Fasting promotes the spirit of charity and sympathy towards the poor and the needy. A rich person may be able to “imagine” the suffering of the poor or “think” about hunger. Yet, one cannot fully appreciate suffering or hunger until he/she actually “experiences” or “feels” it.
This may explain, in part, why Ramadan is also known as the month of charity and generosity. It promotes Islamic sociability. Muslims are urged to invite others to break the fast with them at sunset and to gather for Quranic study, prayer and visitations. This provides a better chance for socialization in a brotherly and spiritual atmosphere.
Fasting promotes the spirit of unity and belonging within the Muslim Ummah. Millions of Muslim all over the world fast during the same month following the same rules and observances.
Physical and Medical Elements
A great deal has been written about the medical and health benefits of fasting, both by Muslim and non Muslim scientists. These benefits include the elimination of harmful fatty substances from the blood, helping in the cure of certain types of intestinal and stomach ailments and the renewal of body tissues. Needless to say that some ailments may be aggravated by fasting in which case the person is exempted from fasting.
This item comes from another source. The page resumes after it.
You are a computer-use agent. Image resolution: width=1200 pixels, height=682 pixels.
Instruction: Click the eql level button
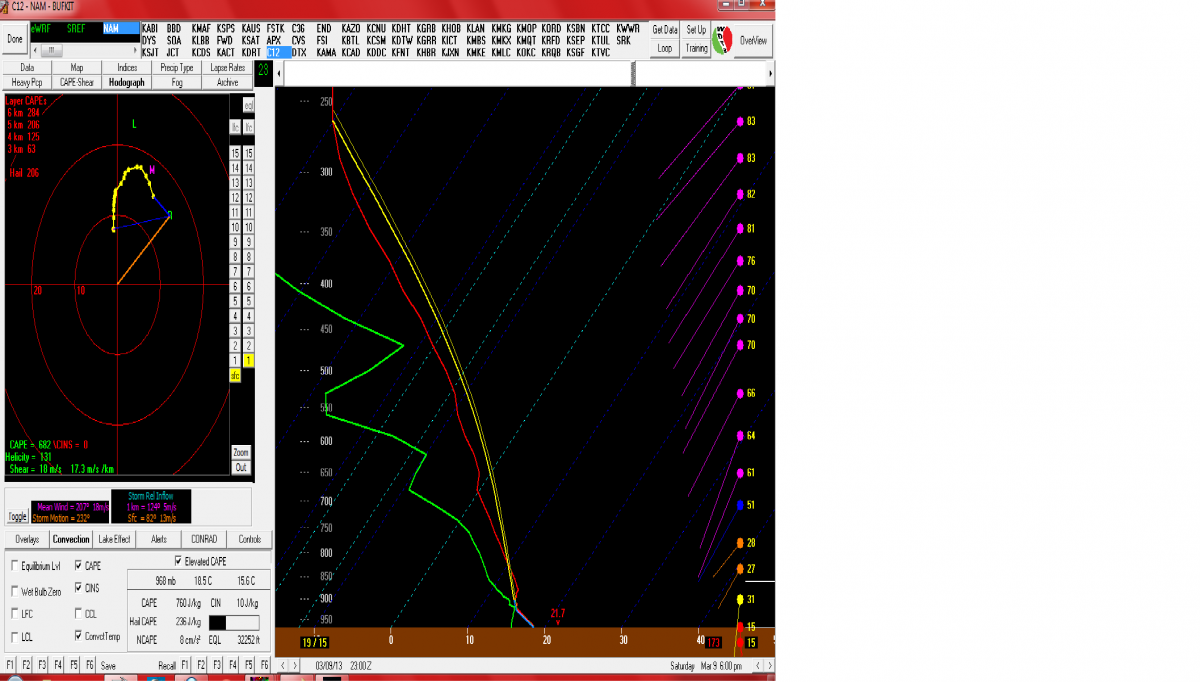click(248, 105)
For those who may be engaged in Islamically (and medically) undesirable habits such as over-eating or smoking, the self-control and discipline exercised in Ramadan provide an excellent beginning to “kick out” these bad habits.
In a sense, fasting is an annual “physical overhaul” of the body. It should be reiterated; however that the main motive behind fasting is to obey God, manifest the believer’s love of Him and to seek His pleasure and reward.